▶ QUOTED PASSAGE
•••••
When the Deepwater Horizon crew tested the strength of the well around 5 p.m. on the day of the blowout, they encountered unexpected pressure.
Wyman Wheeler, a toolpusher on the crew, was “convinced that something wasn’t right,” said one supervisor on the platform, according to the report. But then Wheeler’s shift ended and a new crew came on and decided to abandon that testing method in favor of one that produced the result they were looking for.
What that second, unconventional test failed to catch was that the cement at the bottom of the well was cracking, allowing highly pressurized natural gas into the well.
When the crew began pumping seawater down the well to shut it down — to maintain pressure before the drilling rig moved to its next job — they unknowingly set off a chain reaction that would take the lives of 11 of the 126 men onboard.
‘My heart sank’
Alicia Cochran, the daughter of Transocean driller Dewey Revette, was away at college, expecting her father was on his way home to Mississippi, when she got the call from her mother about the explosion.
“It wasn’t until later that we found out my Daddy was unaccounted for and missing. I remember asking, ‘Well what does that mean? Maybe he took the other boat, or maybe he’s still on the rig waiting to be rescued. Where is he?’ ” she said in an email. “When a room full of people with sad eyes looked at me, not knowing how to answer my question, it hit me like a ton of bricks and my heart sank to my feet.”
BP ended up paying more than $60 billion in criminal penalties, civil claims and cleanup costs following Deepwater Horizon. “The accident and spill forever changed BP,” The company said in a statement.
•••••
▶ RECORDED INFORMATION
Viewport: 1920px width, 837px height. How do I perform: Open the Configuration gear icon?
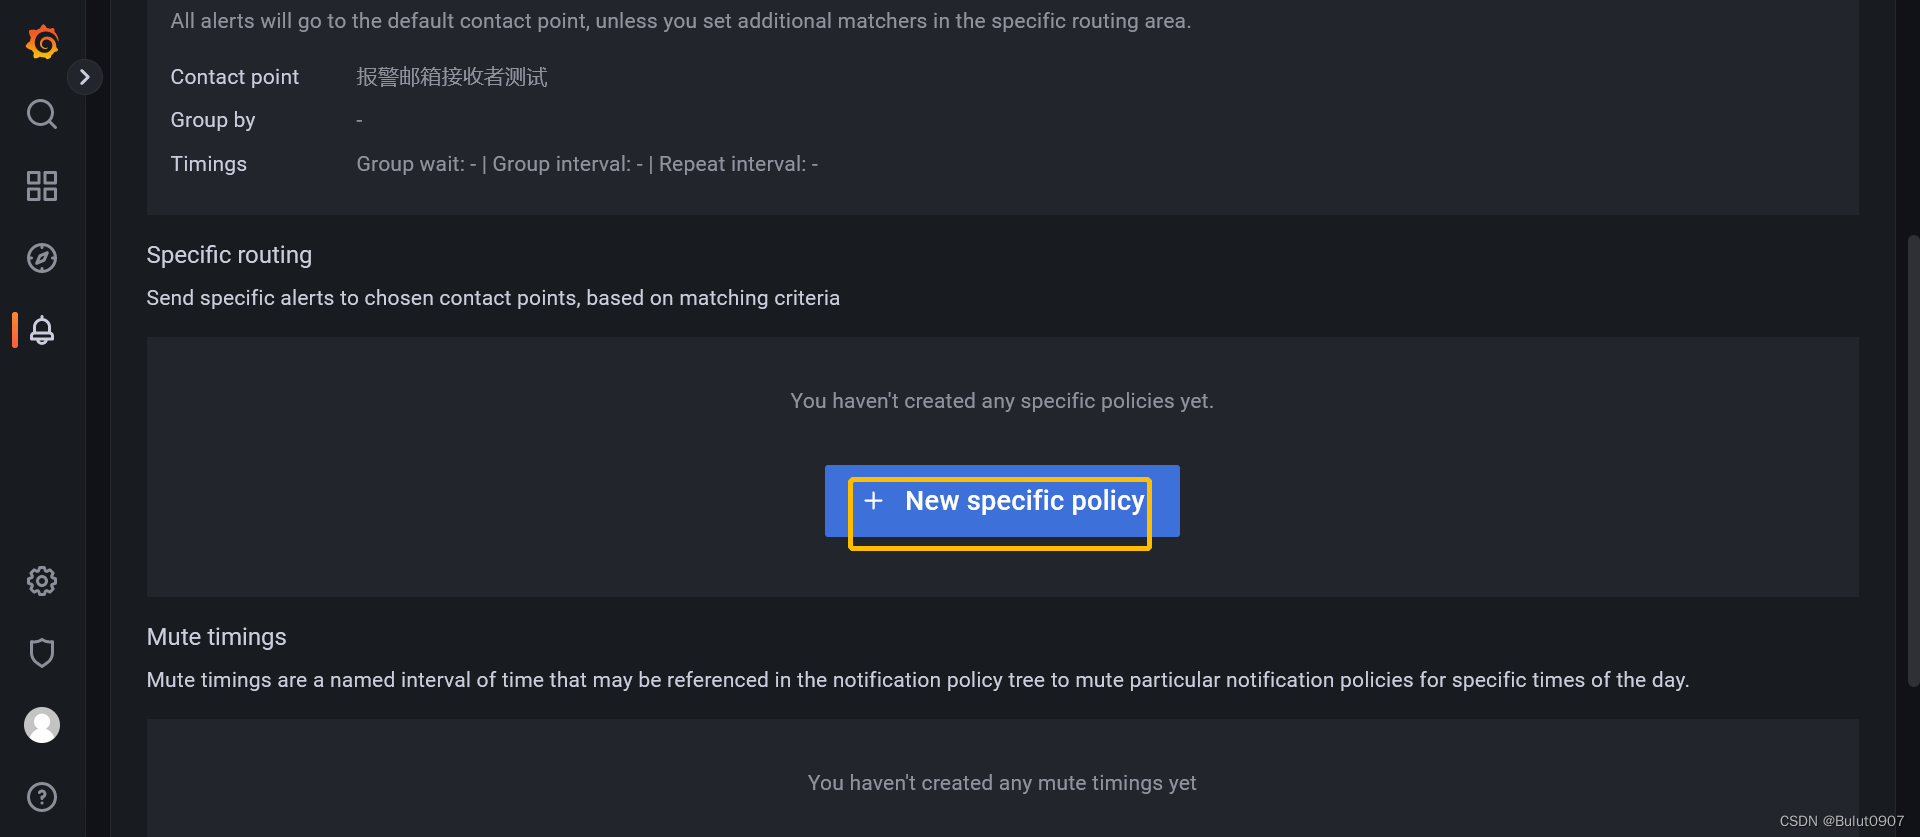tap(41, 581)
•••••
▶ WHAT YOU WILL DO
1. In the Deepwater Horizon passage, how many of the men onboard lost their lives?
2. Reproduce the part of the Deepwater Horizon passage starting with "Wyman Wheeler, a" and going on through "126 men onboard.".

▶ ANSWER SECTION
1. 11 of the 126 men onboard.

2.
Wyman Wheeler, a toolpusher on the crew, was “convinced that something wasn’t right,” said one supervisor on the platform, according to the report. But then Wheeler’s shift ended and a new crew came on and decided to abandon that testing method in favor of one that produced the result they were looking for.
What that second, unconventional test failed to catch was that the cement at the bottom of the well was cracking, allowing highly pressurized natural gas into the well.
When the crew began pumping seawater down the well to shut it down — to maintain pressure before the drilling rig moved to its next job — they unknowingly set off a chain reaction that would take the lives of 11 of the 126 men onboard.